## Work instructions
Every line from the one holding "You are a computer-use agent. The" to the end of the entries should be repeated exactly, with the pictures left out.

(Stored items)
[Start of section]
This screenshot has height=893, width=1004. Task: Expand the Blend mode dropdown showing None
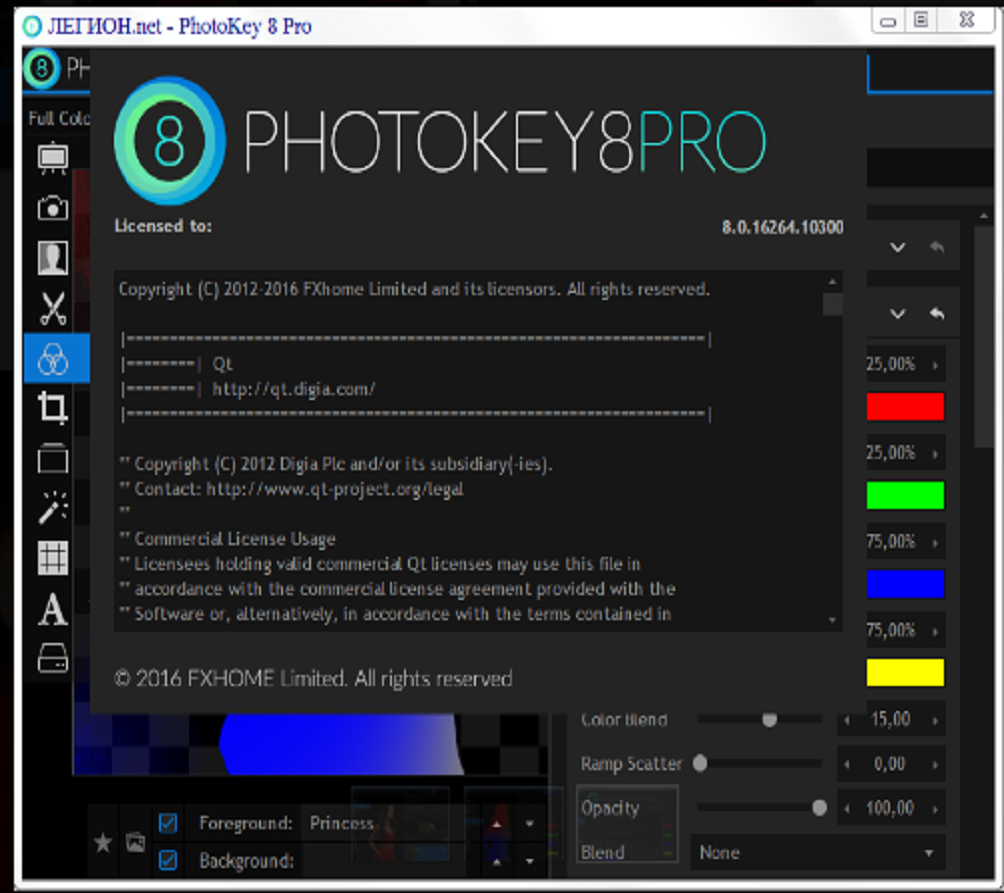click(818, 852)
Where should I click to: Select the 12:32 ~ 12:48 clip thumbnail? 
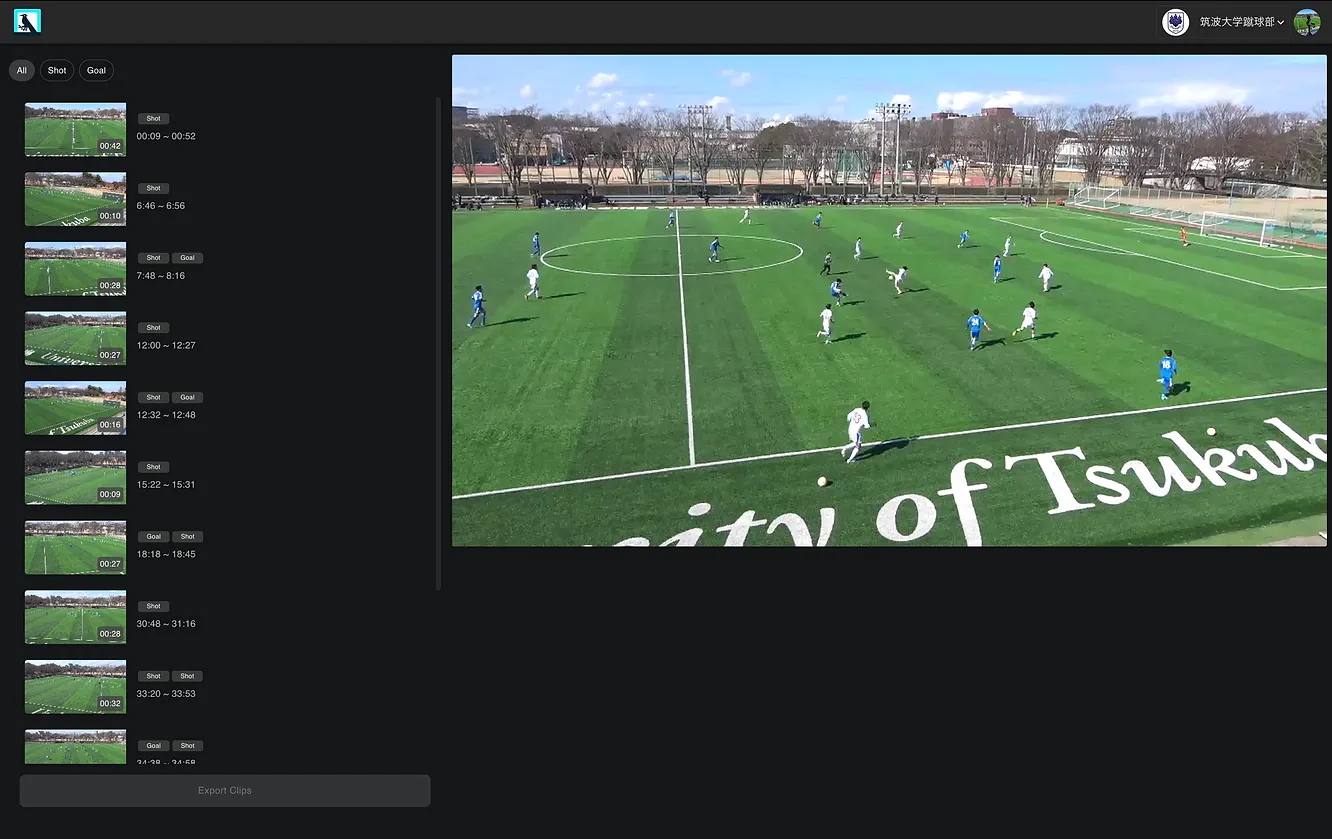[75, 408]
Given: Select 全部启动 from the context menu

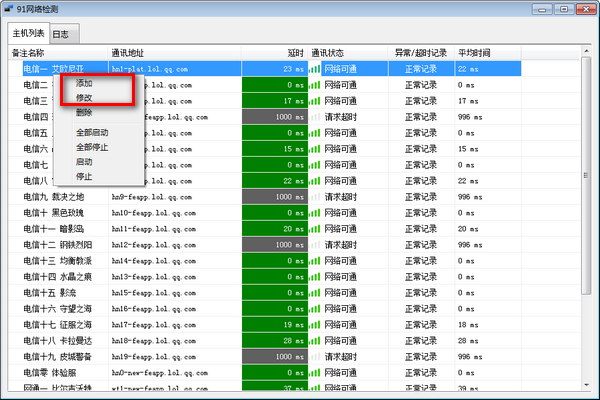Looking at the screenshot, I should 92,132.
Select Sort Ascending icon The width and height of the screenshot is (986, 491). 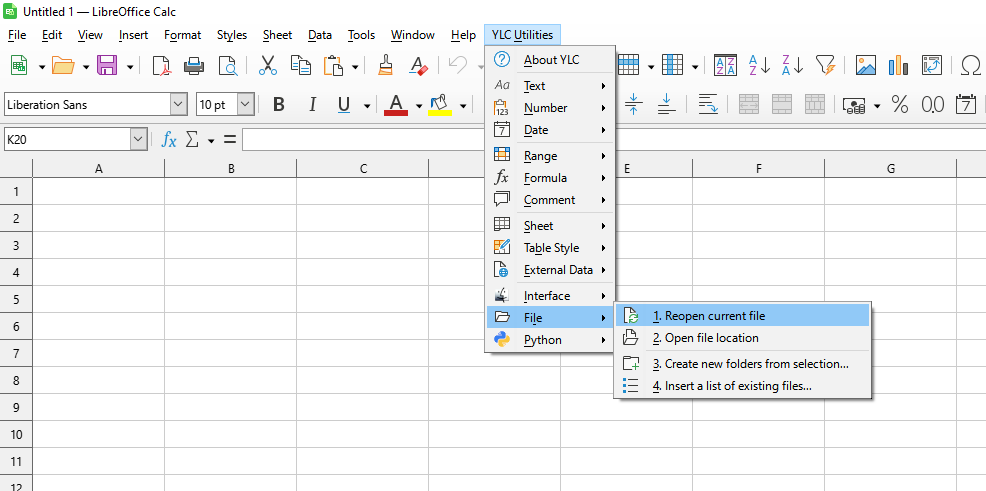(759, 66)
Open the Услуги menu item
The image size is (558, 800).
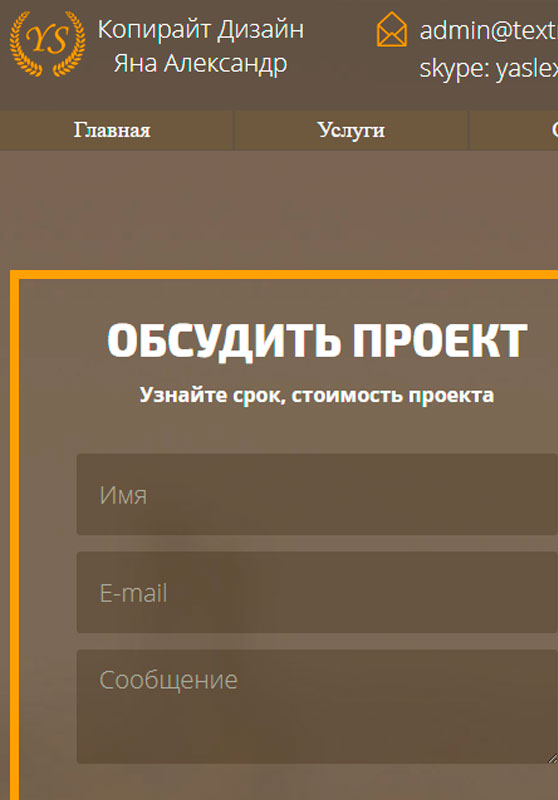pyautogui.click(x=351, y=130)
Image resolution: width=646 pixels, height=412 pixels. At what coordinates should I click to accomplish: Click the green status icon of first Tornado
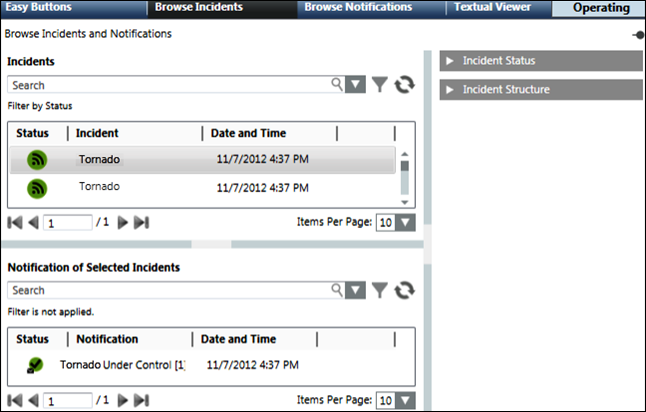tap(38, 159)
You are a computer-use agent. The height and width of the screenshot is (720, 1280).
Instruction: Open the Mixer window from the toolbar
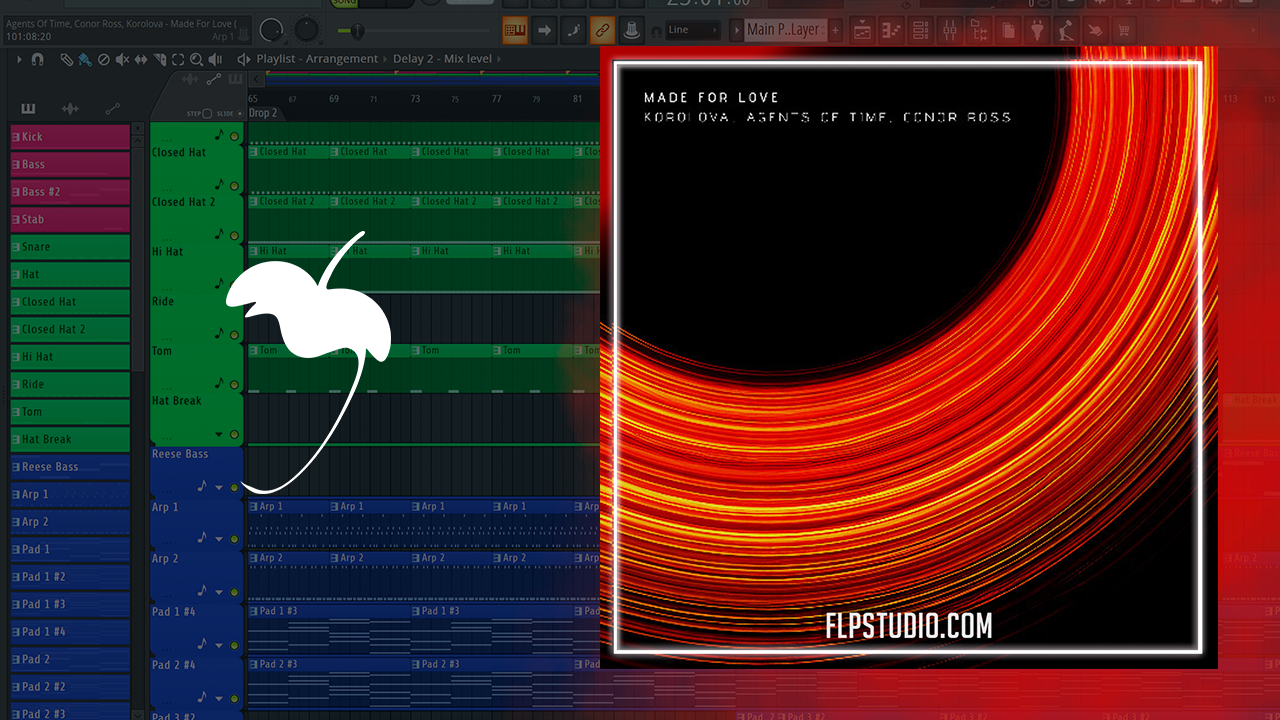[x=950, y=31]
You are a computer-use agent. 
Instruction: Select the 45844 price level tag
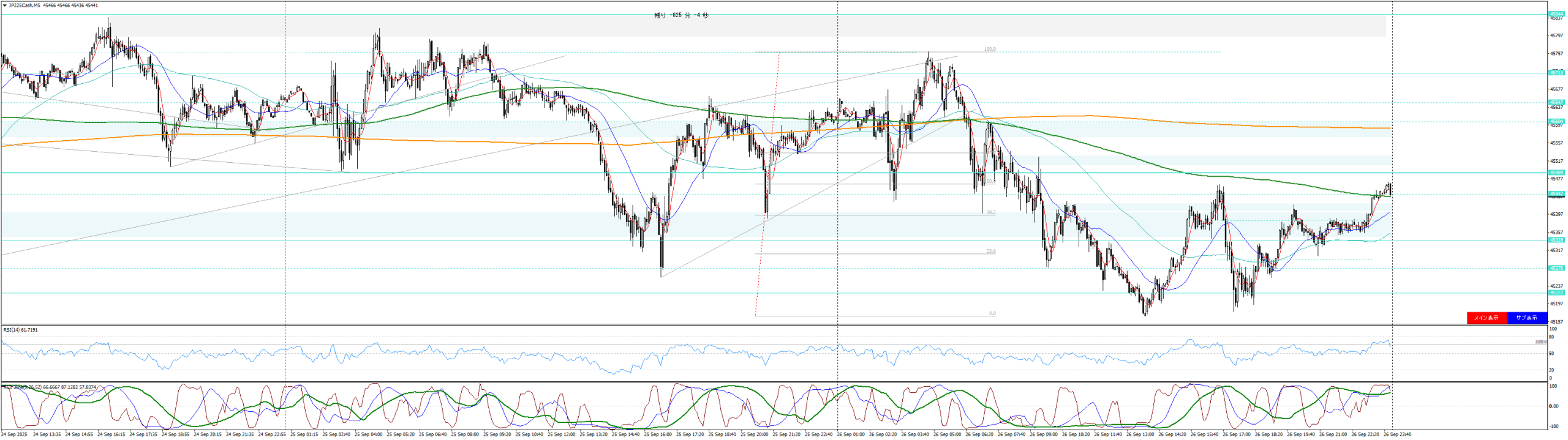tap(1556, 13)
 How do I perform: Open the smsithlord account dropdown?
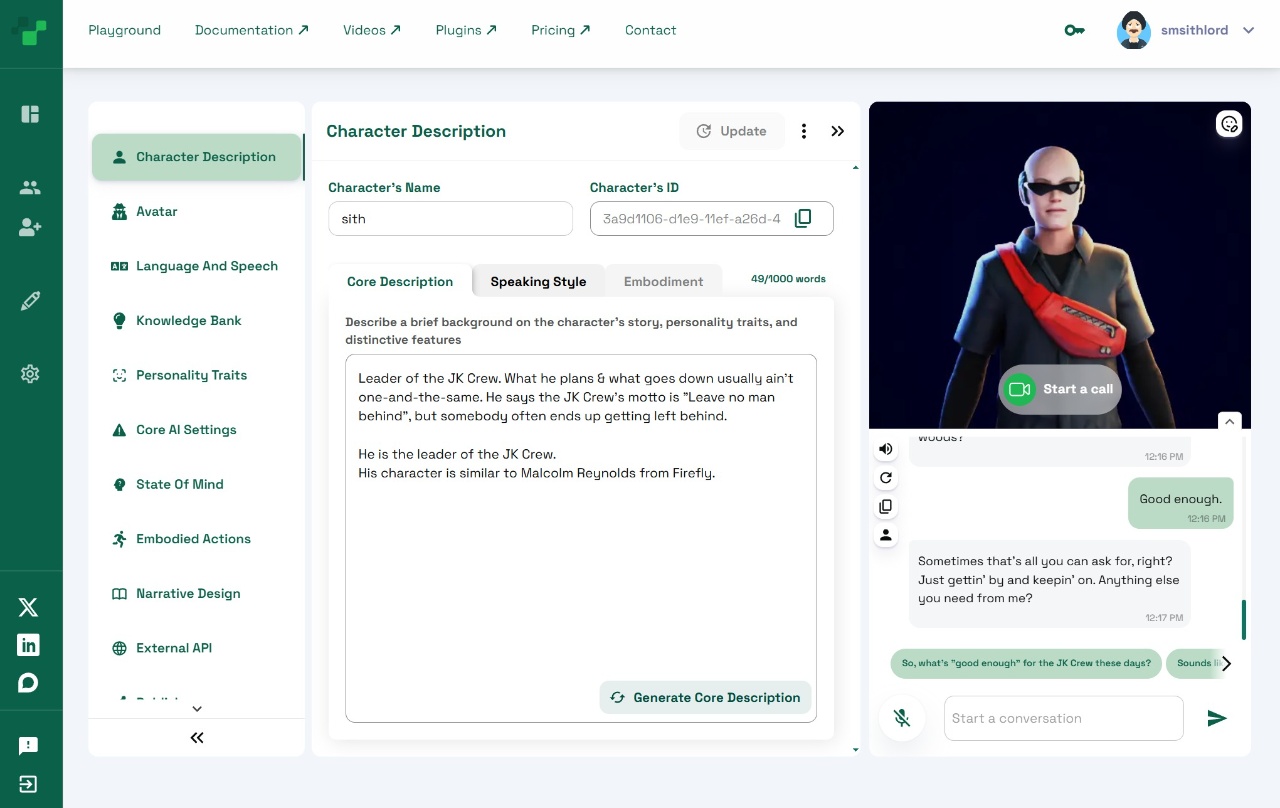pyautogui.click(x=1248, y=30)
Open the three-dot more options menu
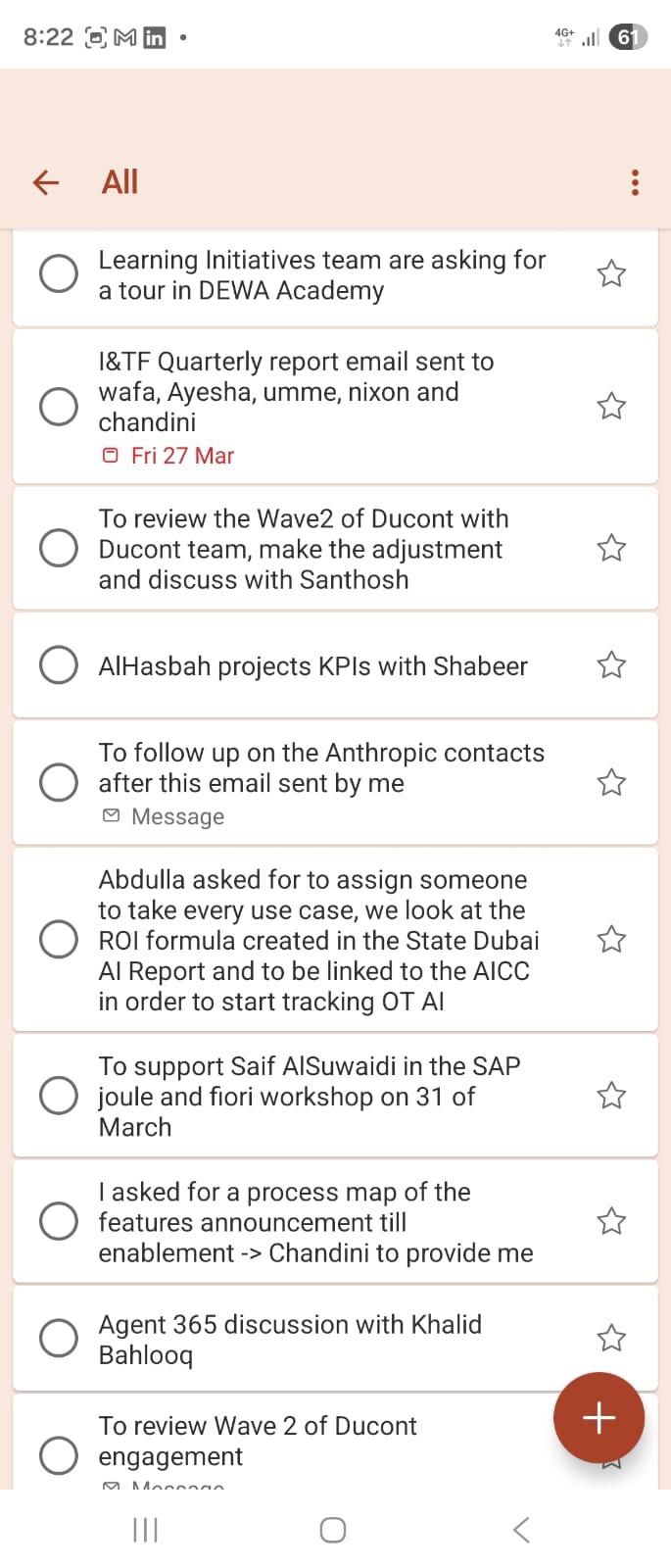Viewport: 671px width, 1568px height. coord(635,182)
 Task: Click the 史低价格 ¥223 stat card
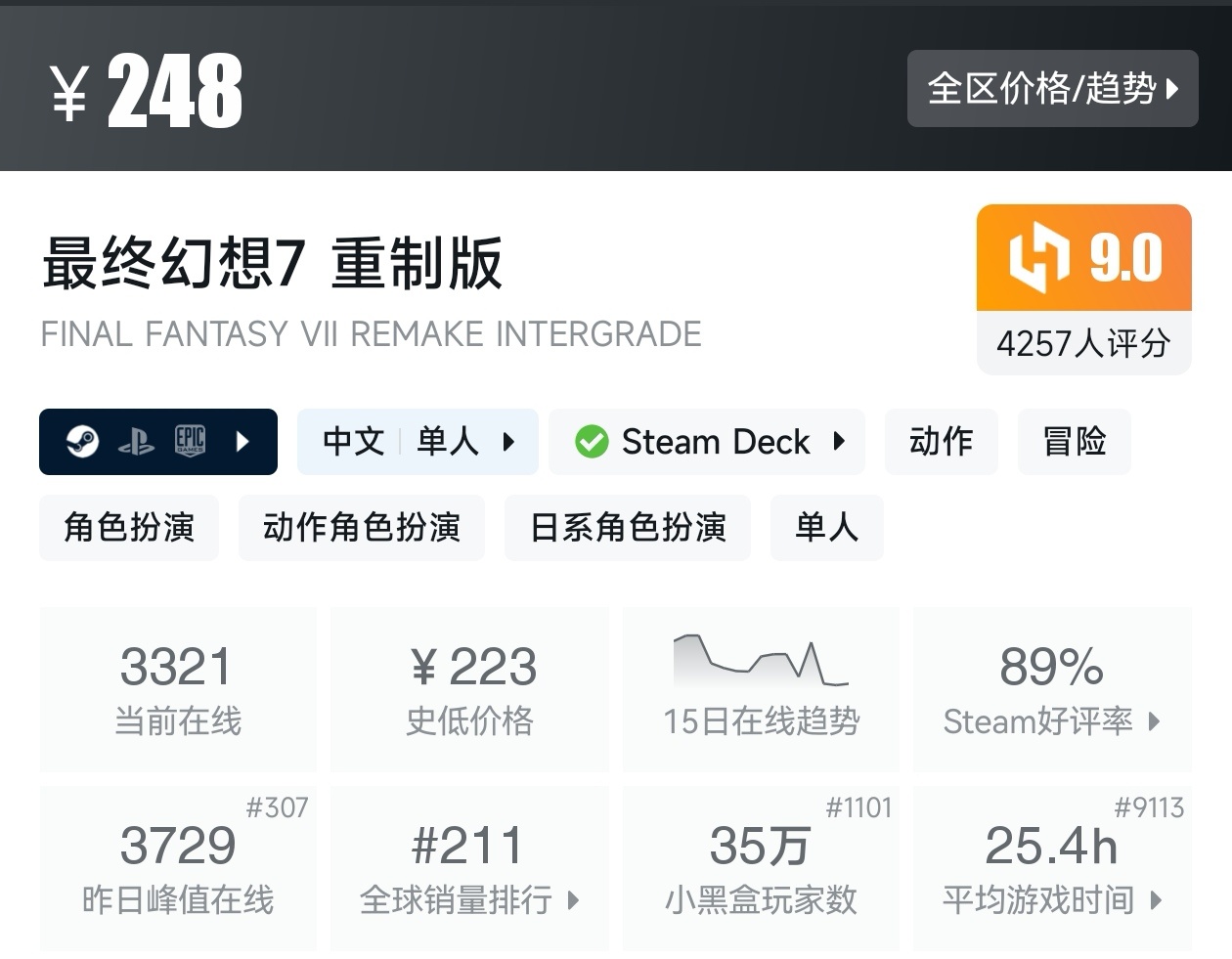470,689
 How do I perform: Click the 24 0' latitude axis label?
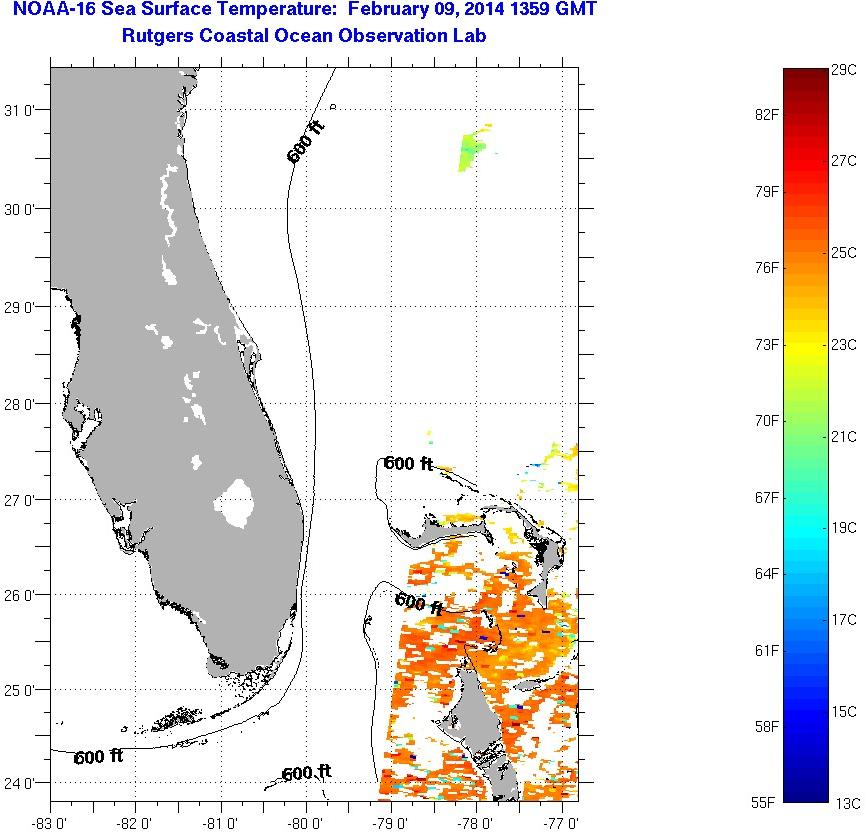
[End of section]
## Answer section
You are a computer-use agent. The height and width of the screenshot is (720, 1280).
Instruction: Open the Mixer window from the toolbar
[x=950, y=31]
You are a computer-use agent. 
Instruction: Select the 45844 price level tag
tap(1556, 13)
 How do I perform: Open the smsithlord account dropdown?
pyautogui.click(x=1248, y=30)
Open the three-dot more options menu
Viewport: 671px width, 1568px height. coord(635,182)
 Task: Click the 史低价格 ¥223 stat card
470,689
 How do I perform: Click the 24 0' latitude axis label?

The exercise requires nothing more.